If you’re ever in a hospital, keep an eye out for the “night riders” because they have stopped watching out for themselves.

They are doctors who work long hours at unusual times of the night, often winning the admiration of their peers. But they are really out of control, overly dedicated to work, obsessed.

Dr. Charles Boren, medical director of the Institute of Living, a renowned psychiatric hospital, is lassoing night riders and other professionals who are running on empty, becoming inefficient and isolating themselves from their colleagues.
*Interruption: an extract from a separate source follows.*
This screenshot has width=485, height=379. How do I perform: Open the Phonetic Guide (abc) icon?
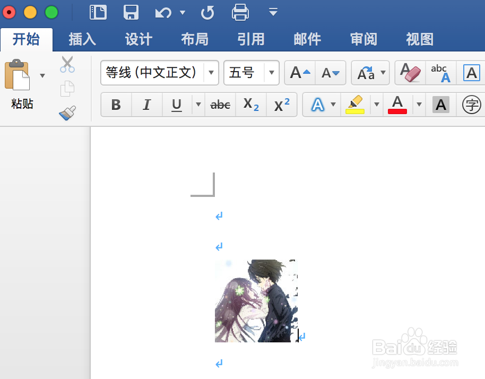tap(440, 73)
The institute, one of the nation’s oldest and largest private psychiatric hospitals, has established a program called “The Retreat” to treat the businessmen, doctors, priests, lawyers and others who are losing their ability to function because of the stress of their careers.


The program allows up to 28 professionals at a time to live together, talk to each other, share their common problems and put their lives back together.
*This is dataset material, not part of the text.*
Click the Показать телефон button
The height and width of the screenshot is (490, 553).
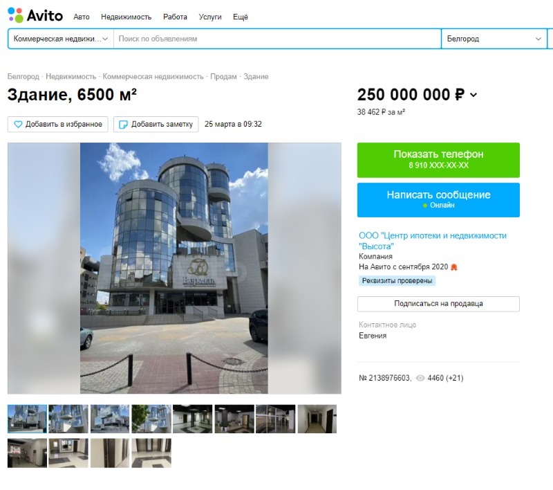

In the two years since it was created, it has been so successful that it now has a waiting list.

A stay can be as short as a week or as long as six months, but the average stay is about 62 days, said Dr. Walter A. Kekich, the institute’s director of the acute, specialty and ambulatory services unit.

During that period, the professionals receive individual counseling and group therapy. They also have free time for reflection, travel and other recreation.
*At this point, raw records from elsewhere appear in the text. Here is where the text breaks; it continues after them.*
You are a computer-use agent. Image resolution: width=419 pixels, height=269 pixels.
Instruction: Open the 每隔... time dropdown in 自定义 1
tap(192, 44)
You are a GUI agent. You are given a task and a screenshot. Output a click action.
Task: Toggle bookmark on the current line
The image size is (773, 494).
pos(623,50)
One participant in the program who has spoken publicly about his experience is Archbishop John Quinn, who tenders to 375,000 Roman Catholic parishioners in the San Francisco area. Quinn, 59, spent four months at the retreat earlier this year, before returning to his job in April.

A former president of the National Conference of Catholic Bishops, he said he entered the program because of stress, exhaustion and depression.

“I was finding I wasn’t measuring up and wishing I could do better dealing with the problems of people around me,” Quinn told reporters when he returned to work. “You feel disappointed in yourself that you’re not doing more, and yet you’re doing so much you’re at the point of exhaustion.”

He decided after the retreat to make some changes in his life to include more relaxation. He said he planned to buy a dog, play some golf and to end his isolation by opening his residence to two other priests.

Quinn’s case fits the pattern that the experts at the institute have seen over and over again.

“These people are often used to having the answers, used to giving help, used to being looked to as someone who can ease the pain. When they reach a point when they’re in need, they really don’t know how to go to someone else,” Boren said.

“Often they have sort of kept it together and continued to function, albeit with great pain and some disability, until generally there is some kind of situation where their colleagues see that they’re having trouble. . . They may have trouble with drug abuse or alcohol. . . . The greatest problem is depression.”

The institute, founded on 35 acres in Hartford in 1822, is a 400-bed general psychiatric hospital. In the 1930s, it built a reputation as an exclusive center that catered to the rich and famous. Patients were considered guests and they were offered limousine service and such leisure activities as golf, swimming and shuffleboard.


The institute today continues to maintain an aura of exclusivity and remains sheltered from the bustle of the city by a surrounding brick wall and steel gates. But it has broadened its services to include outpatient treatment and schools for troubled children, while offering traditional psychiatric services.